DATA RECORDS:
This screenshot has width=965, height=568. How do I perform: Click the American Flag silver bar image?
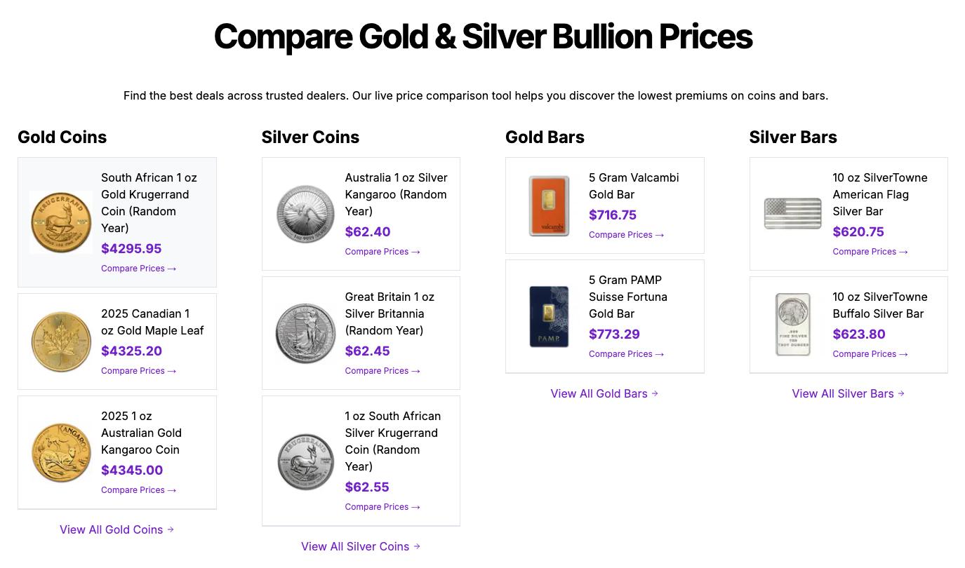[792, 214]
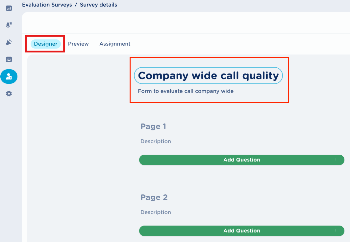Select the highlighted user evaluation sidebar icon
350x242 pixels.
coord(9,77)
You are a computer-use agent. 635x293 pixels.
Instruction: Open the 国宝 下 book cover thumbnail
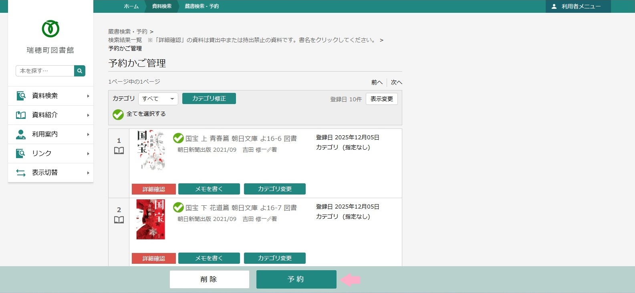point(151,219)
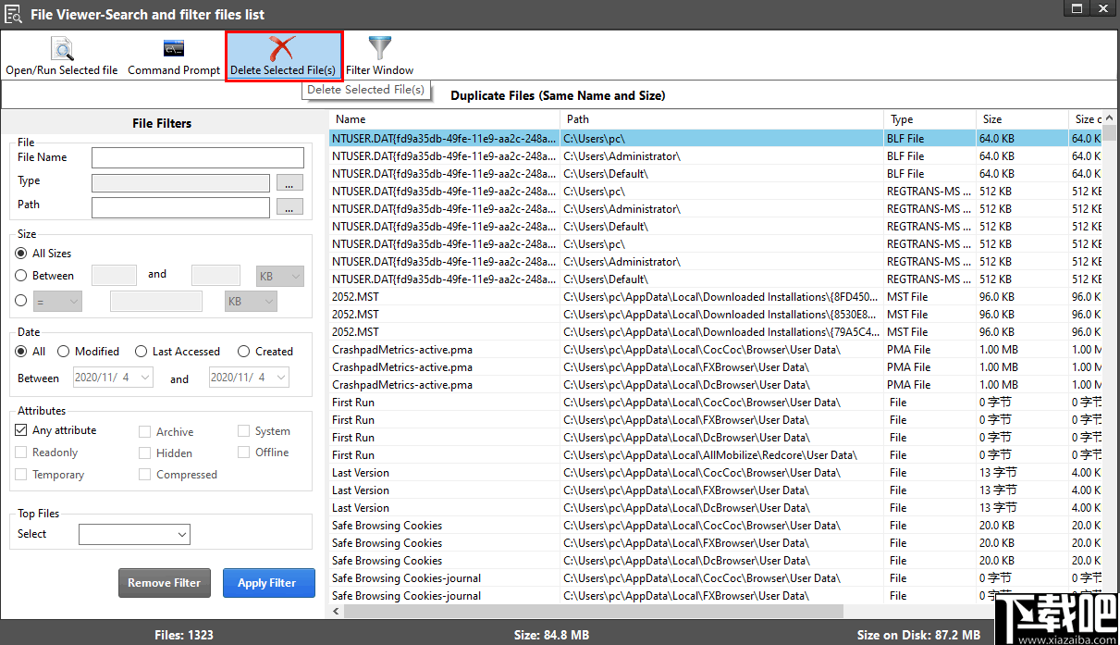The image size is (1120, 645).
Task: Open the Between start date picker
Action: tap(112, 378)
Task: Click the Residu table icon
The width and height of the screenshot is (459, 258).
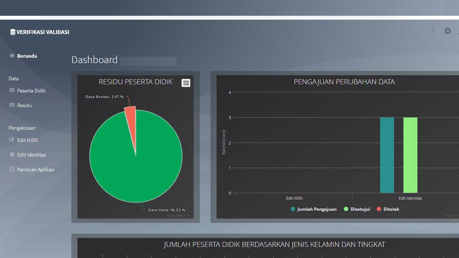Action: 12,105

PROMPT:
Retype exactly the lines from the line containing "You are a computer-use agent. 635x293 pixels." through the end of the entries above, including both ends, and leave every picture out.

THE COMPLETED TASK:
You are a computer-use agent. 635x293 pixels.
Instruction: Open the 国宝 下 book cover thumbnail
point(151,219)
The image size is (1120, 645).
Task: Open the Between start date picker
Action: tap(112, 378)
Task: Click the Residu table icon
The width and height of the screenshot is (459, 258).
Action: 12,105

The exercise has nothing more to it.